Now the interesting one: ~C. This opens a ssh> command prompt where you can add or remove port forwards on a live session:

ssh> -L 8080:localhost:80
Forwarding port.
ssh> -D 1080
Dynamic forwarding port.
ssh> -KL 8080
Canceled forwarding.

You can add local forwards (-L), remote forwards (-R), dynamic SOCKS proxies (-D), and cancel any of them with the -K prefix. No need to drop your session and reconnect with different flags. This is genuinely powerful for the kind of ad-hoc tunneling you do when you're deep into debugging something on a remote machine and realize you need access to another port.
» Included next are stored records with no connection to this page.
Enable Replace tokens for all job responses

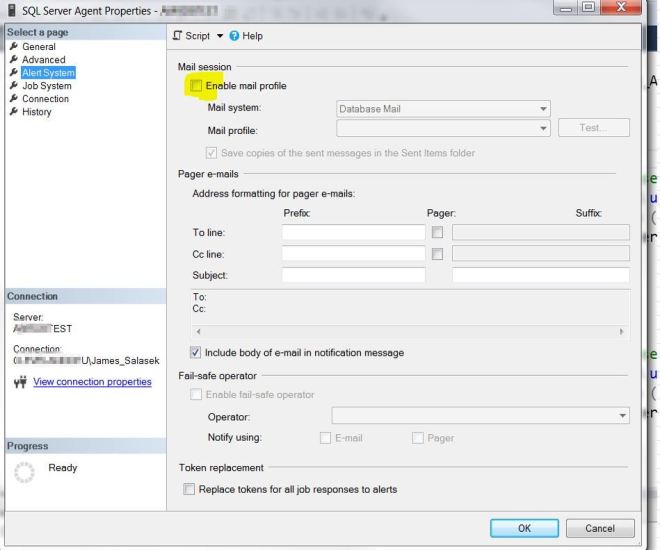pos(189,489)
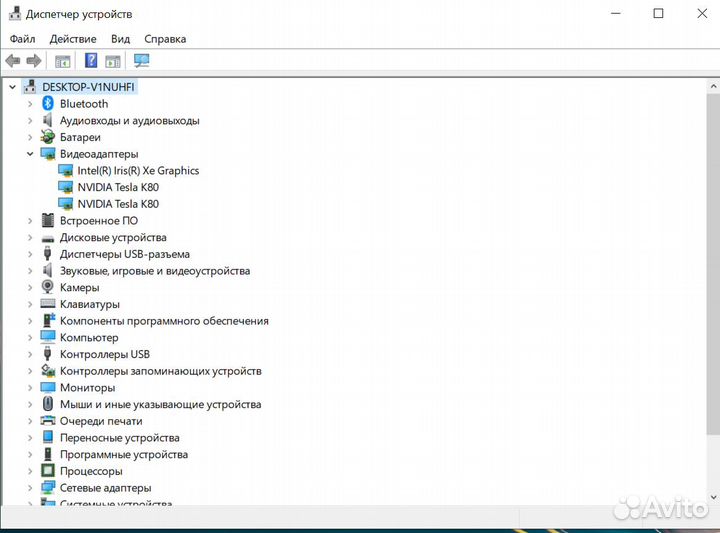
Task: Click the scan for hardware changes icon
Action: [x=141, y=61]
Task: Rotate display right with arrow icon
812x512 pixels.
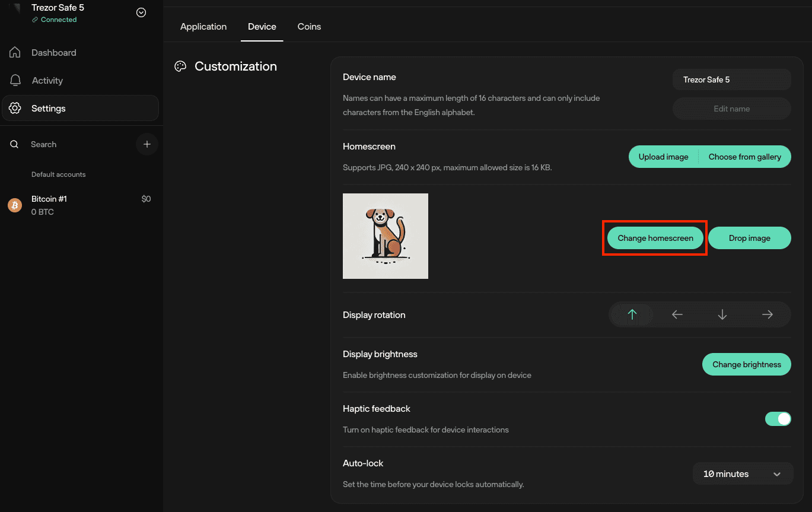Action: (767, 314)
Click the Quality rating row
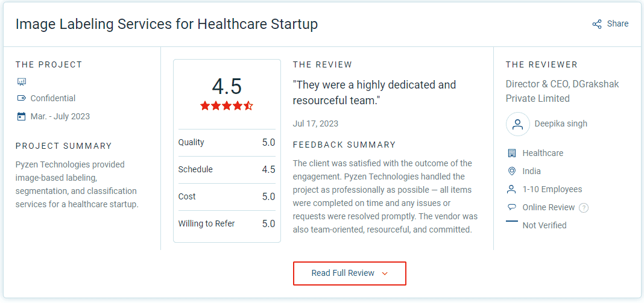The width and height of the screenshot is (644, 303). click(x=227, y=143)
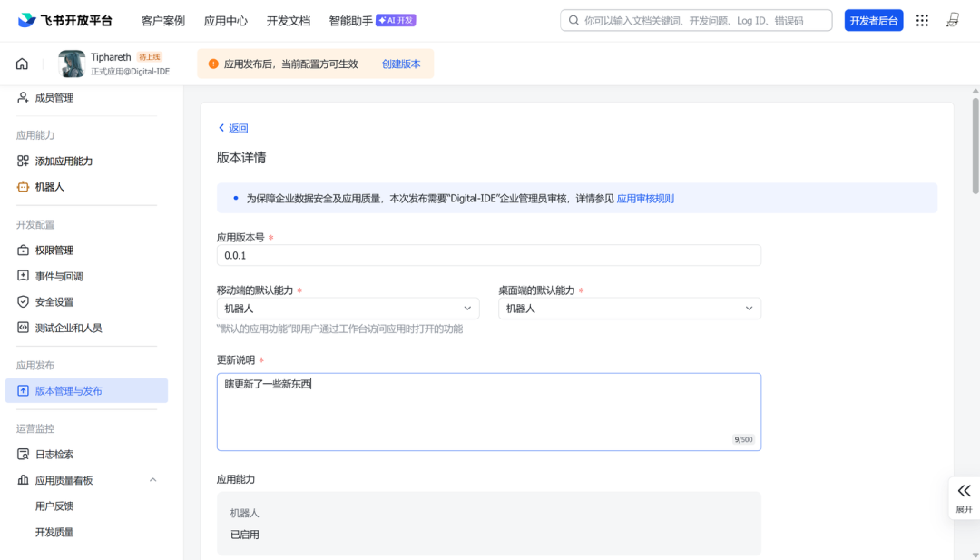Expand the 展开 side panel

(x=964, y=497)
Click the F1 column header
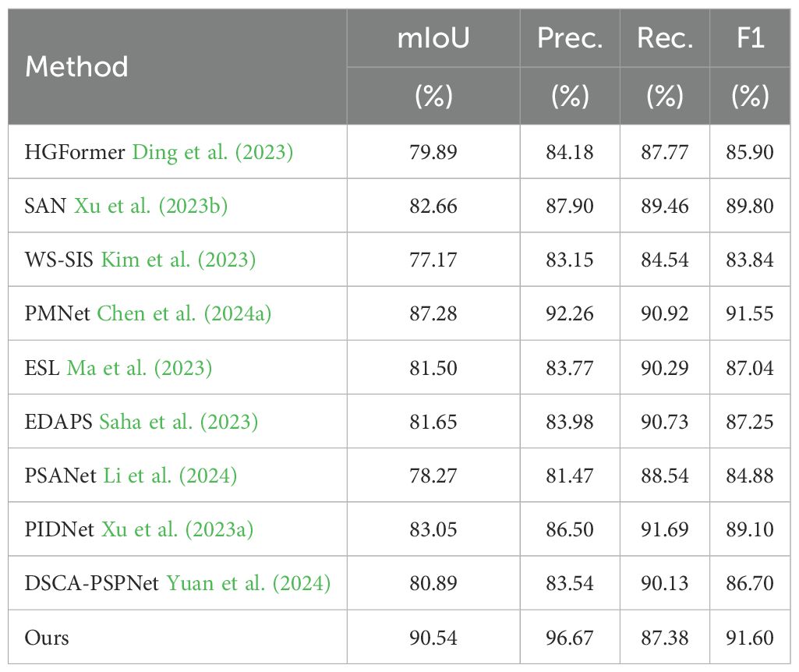Viewport: 799px width, 672px height. coord(751,38)
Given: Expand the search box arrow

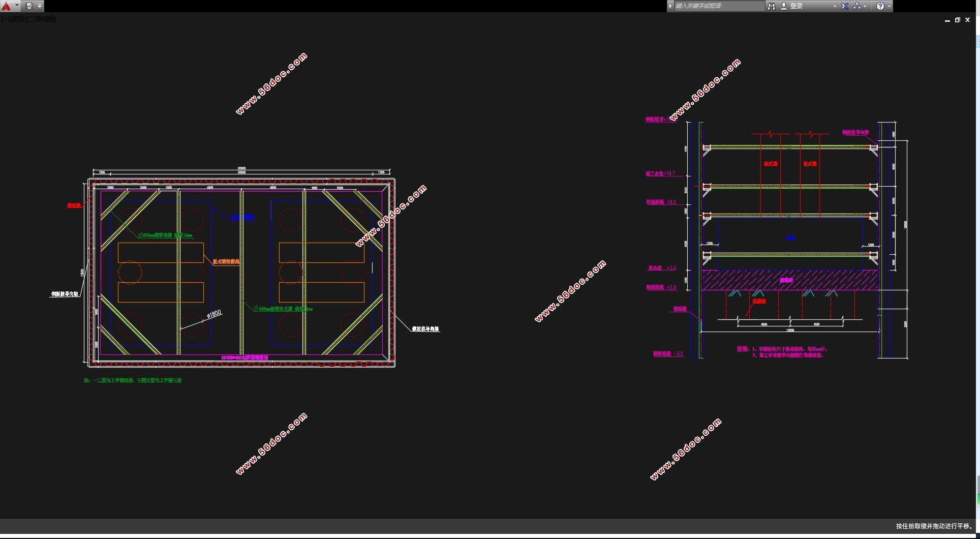Looking at the screenshot, I should pos(670,6).
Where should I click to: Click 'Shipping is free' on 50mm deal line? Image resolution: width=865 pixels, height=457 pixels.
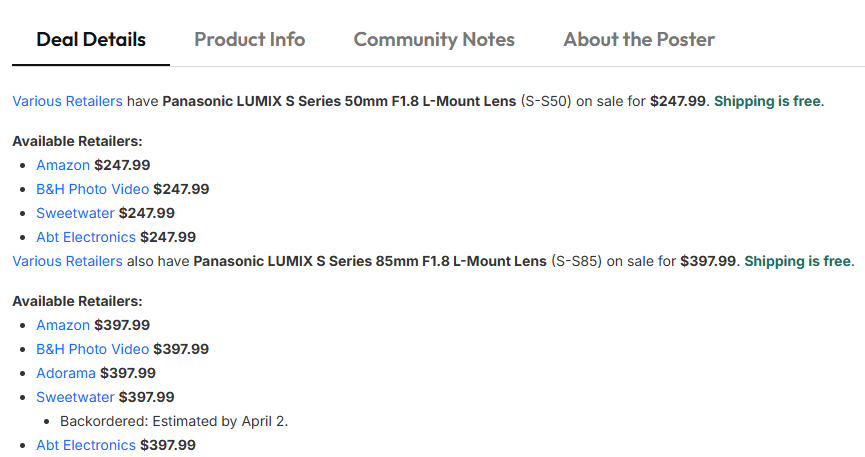(x=767, y=101)
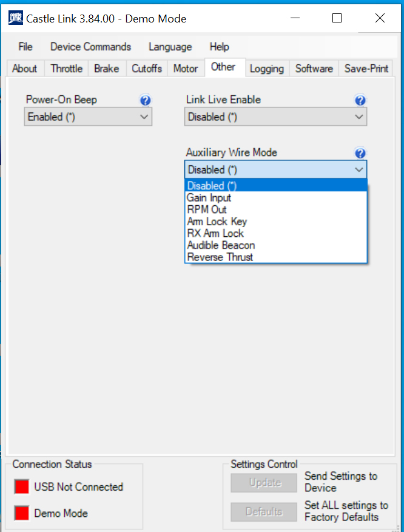The image size is (404, 532).
Task: Expand the Link Live Enable dropdown
Action: coord(275,117)
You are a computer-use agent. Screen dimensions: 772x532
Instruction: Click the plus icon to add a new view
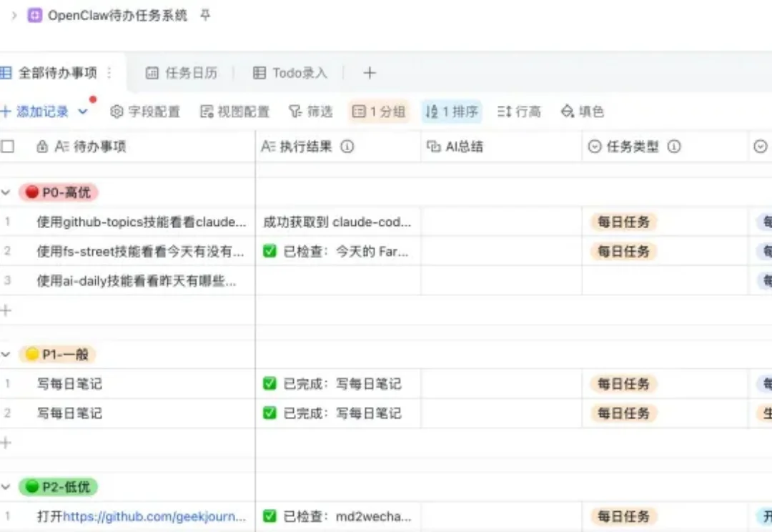[x=370, y=72]
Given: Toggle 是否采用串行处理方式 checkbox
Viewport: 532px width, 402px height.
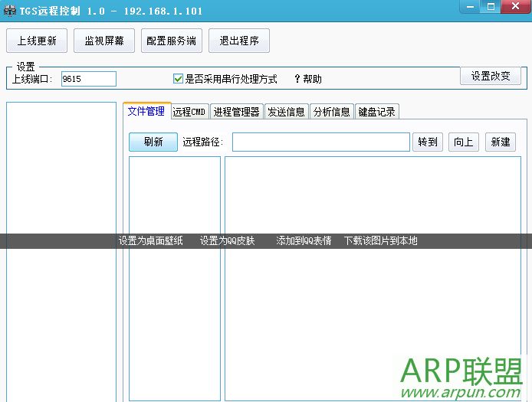Looking at the screenshot, I should [x=179, y=79].
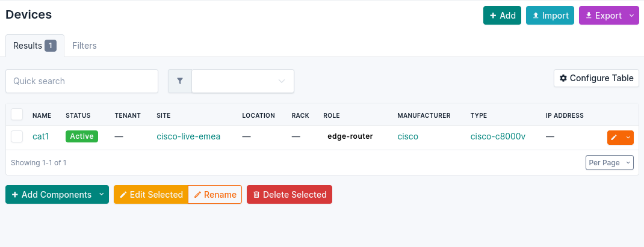The width and height of the screenshot is (644, 247).
Task: Open the saved filter dropdown
Action: coord(243,81)
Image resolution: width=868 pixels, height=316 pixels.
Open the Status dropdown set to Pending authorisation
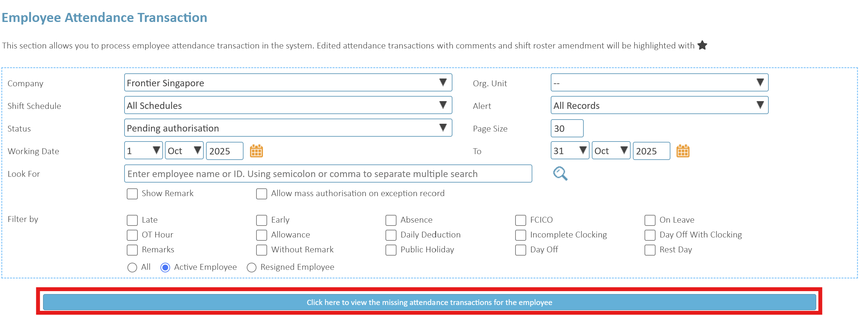[288, 128]
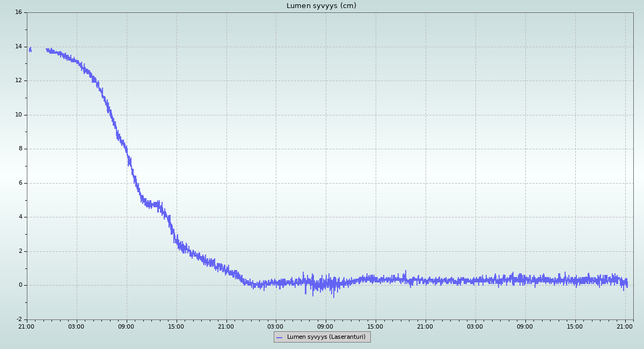Click the y-axis label -2
The height and width of the screenshot is (349, 644).
pos(19,319)
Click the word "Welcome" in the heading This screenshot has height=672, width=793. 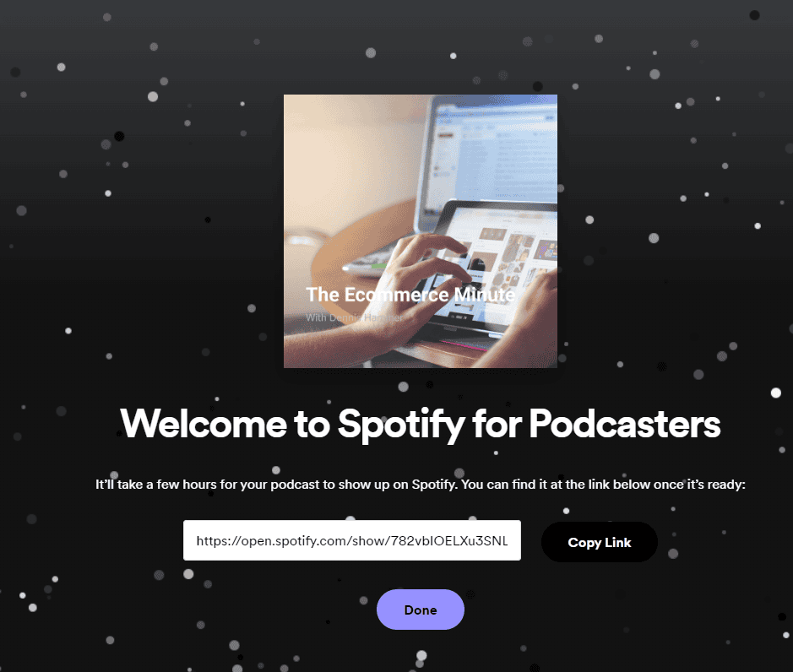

Here's the catch. Since OpenSSH 9.2 (February 2023), the ~C command line is disabled by default. If you try it, you'll see commandline disabled. The OpenSSH team added a new EnableEscapeCommandline option that defaults to no. The rationale is that disabling the command line allows tighter sandboxing of the SSH client process on platforms that support it. And to get it back:

Host *
    EnableEscapeCommandline yes

Or per-connection: ssh -o EnableEscapeCommandline=yes host.

All the other escape sequences (~., ~^Z, ~#, ~V/v, etc.) still work regardless of this setting. Only ~C is gated behind EnableEscapeCommandline.

One more thing about nested sessions. If you're SSH'd into host A, and from there SSH'd into host B, ~. will kill the connection to host A (taking host B down with it). To send the escape to the inner session instead, you double the tilde: ~~. kills only the connection to host B. Triple for three levels deep, and so on. The same applies to all escape sequences, each additional ~ pushes the escape one hop further in.

The escape character itself is configurable via the EscapeChar directive in ssh_config, or -e on the command line. Setting it to none disables escape sequences entirely, which you'd want for binary-transparent connections where tilde characters in the data stream could be misinterpreted.